Home » Arts: “An explorer, a tracer of lost tribes, a seeker of clues to feelings” opens at PDS January 9

Arts: “An explorer, a tracer of lost tribes, a seeker of clues to feelings” opens at PDS January 9

by Community Contributor

A new exhibit opens at Princeton Day School on January 9, 2023, with a public reception on January 19 from 3:30-5:30pm, featuring work by Carrie Hawks, Gabrielle Tesfaye, and Jordan Wong. The exhibit will run from January 9 – March 24, 2023.

**Material provided**.
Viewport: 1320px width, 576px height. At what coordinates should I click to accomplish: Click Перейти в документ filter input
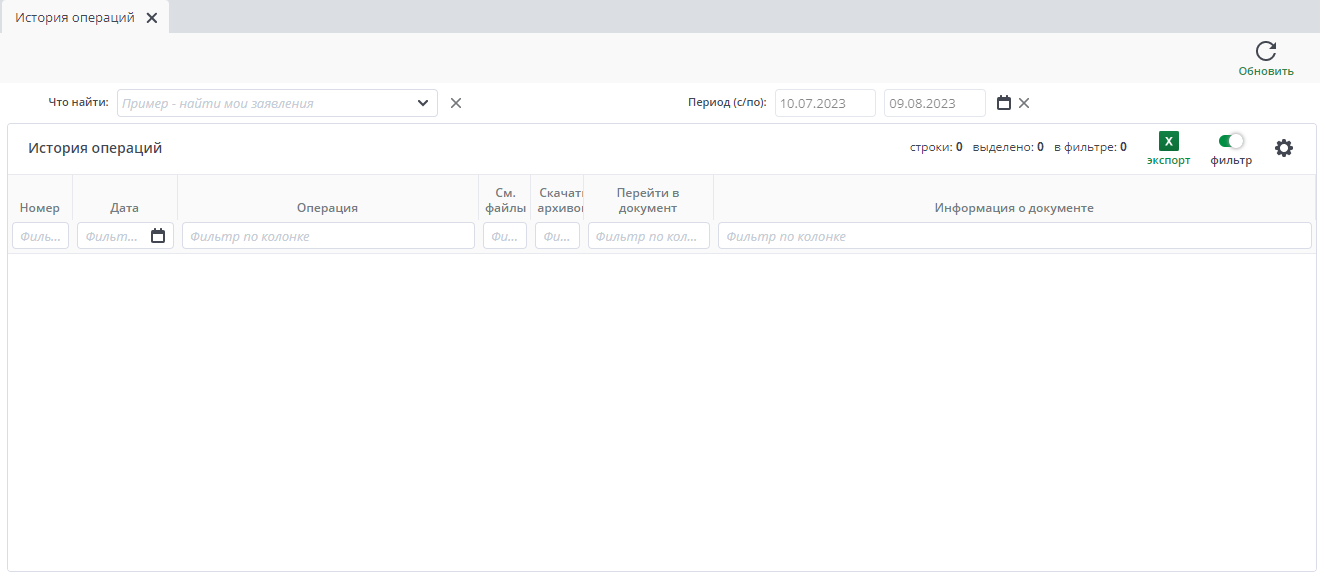click(x=648, y=236)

**Exercise instructions**.
[a] Write out the exhibit announcement, everything from "A new exhibit" down to "March 24, 2023.".
[b] Render this sentence from the exhibit announcement in Spanish: "The exhibit will run from January 9 – March 24, 2023."
[c] Please pick up the exhibit announcement after its last sentence and keep writing.

**Answers for the tasks**.
[a]
A new exhibit opens at Princeton Day School on January 9, 2023, with a public reception on January 19 from 3:30-5:30pm, featuring work by Carrie Hawks, Gabrielle Tesfaye, and Jordan Wong. The exhibit will run from January 9 – March 24, 2023.

[b] La exposición se extenderá del 9 de enero al 24 de marzo de 2023.

[c]
The Anne Reid ’72 Gallery at Princeton Day School presents an explorer, a tracer of lost tribes, a seeker of clues to feelings, an exhibition of stop-motion animation by Carrie Hawks, Gabrielle Tesfaye and Jordan Wong. The show takes its title from the poem “A Remembrance of Ritual” by Betye Saar in Serious Moonlight, the accompanying catalogue to rarely seen installation work shown at ICA Miami in 2022. Akin to Saar, Hawks, Tesfaye and Wong incorporate a wide range of found and created materials into their artwork. This exhibition features films made with fabric, hair, drawn and painted puppets, and natural matter such as leaves and bark. Each film is sensitive, serious, intimate and personal – inviting us to witness and relate to themes of identity, ancestry, mythology and the body.

Carrie Hawks, Still from Origin of Hair, 2019.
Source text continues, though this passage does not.